Twitter and twarc Key Points
By the end of this lesson, you will know the following:
- How to use a Python application with a public API
- How to look at JSON encoded data in a human-readable way using your web browser, etc.
- Learning to examine big data files with an emphasis on data cleaning and exploration – How to handle “not human readable data” / “big data”?
- Know where to look for help on FOSS git-based projects
- Be familiar with Twitter data and assembling / harvesing datasets with twarc
The Narrative
In episode 1, we learn a little bit about Twitter. It is a ubiquitous part of our world, and one that allows us to access its platform via an API. We will use twarc, a Python ‘wrapper’ for the Twitter API.

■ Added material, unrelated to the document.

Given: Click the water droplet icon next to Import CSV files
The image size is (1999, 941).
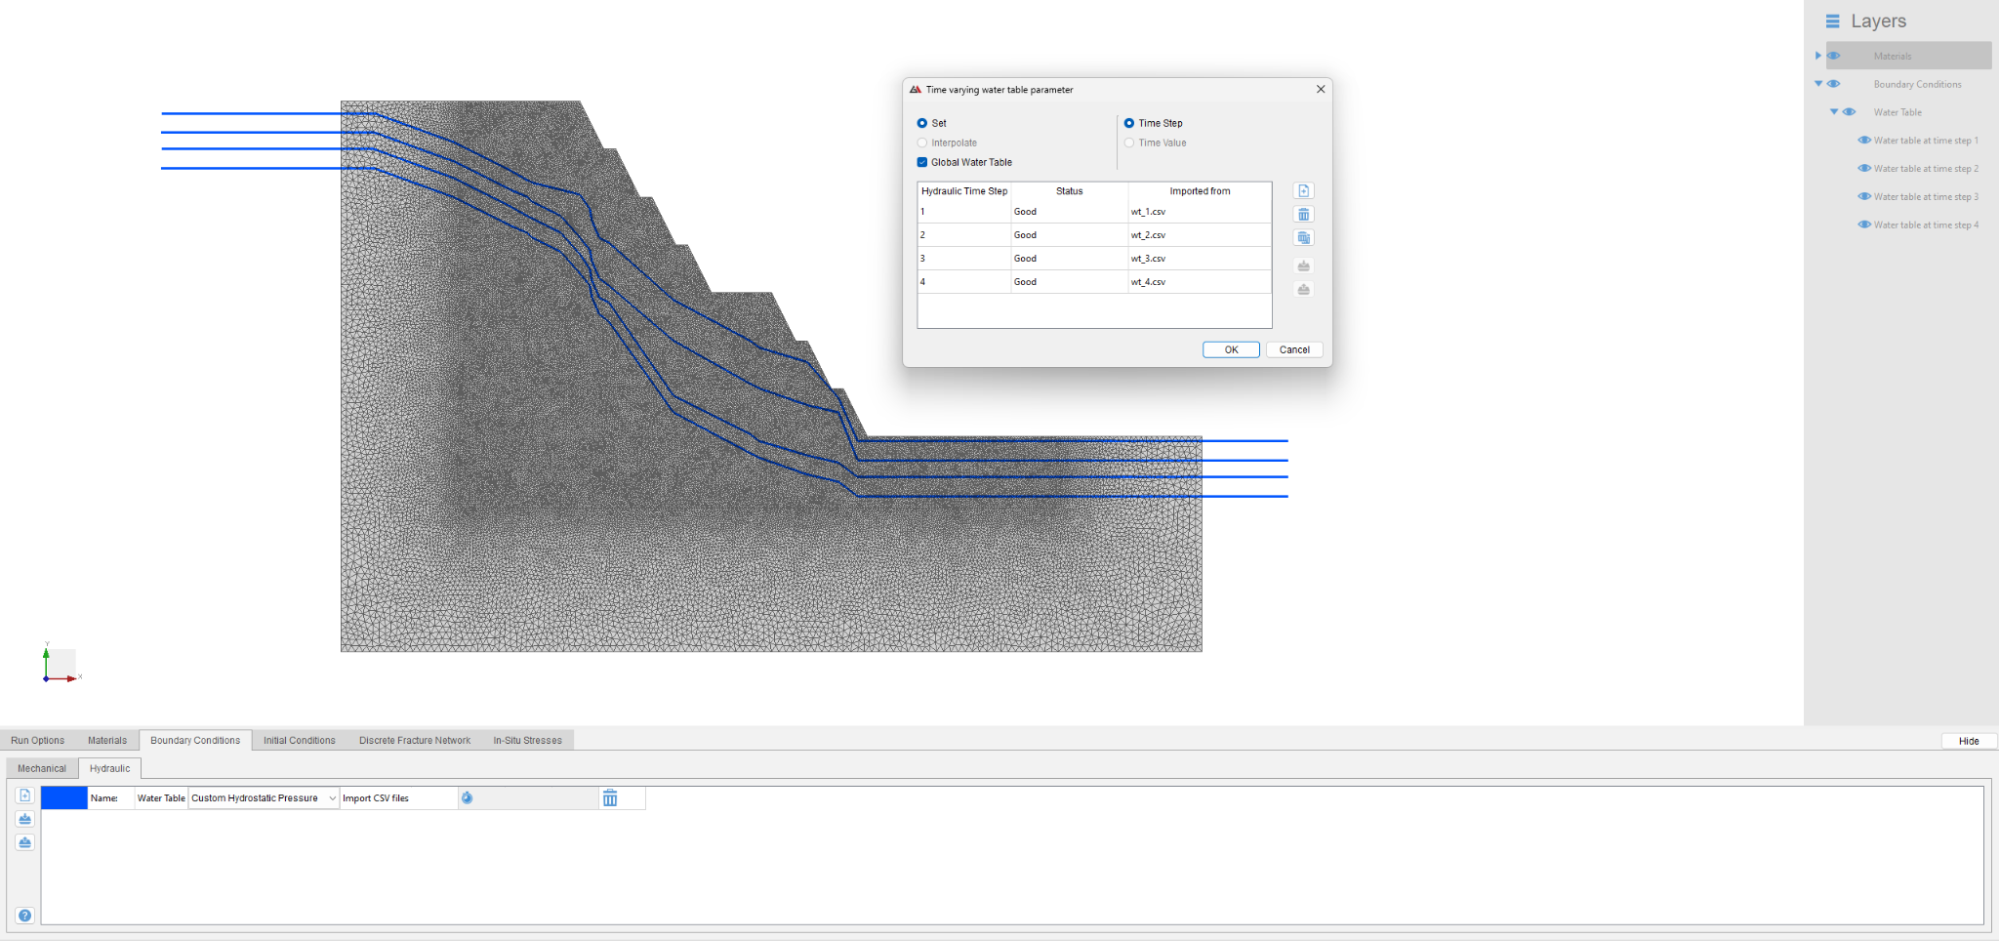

In episode 2, we learn how to navigate a Jupyter Notebook and send BASH commands from inside of a notebook. We configure our twarc application, and test it out by harvesting the timeline of Bergis Jules, one of the creators of twarc and driving force behind Document the Now.
In episode 3, we make a few very small files, and take a look at several ways to take a look at JSON and the information that comes in a tweet. JSON is an entire world of name:value pairs. Tweets are primarily integers, dates, and strings. We gather tweets that have used a specific #hashtag during the past 6 days.
In episode 4, different Twitter API endpoints are explored. Beyond timeline, we can
search for the number of times certain things happen on Twitter via the counts
enpoint.
Search
and Stream
are the other two endpoints on which we will concentrate for the
rest of the workshop. The #catsofinstagram
hashtag appears. We will manage our quota a
little bit.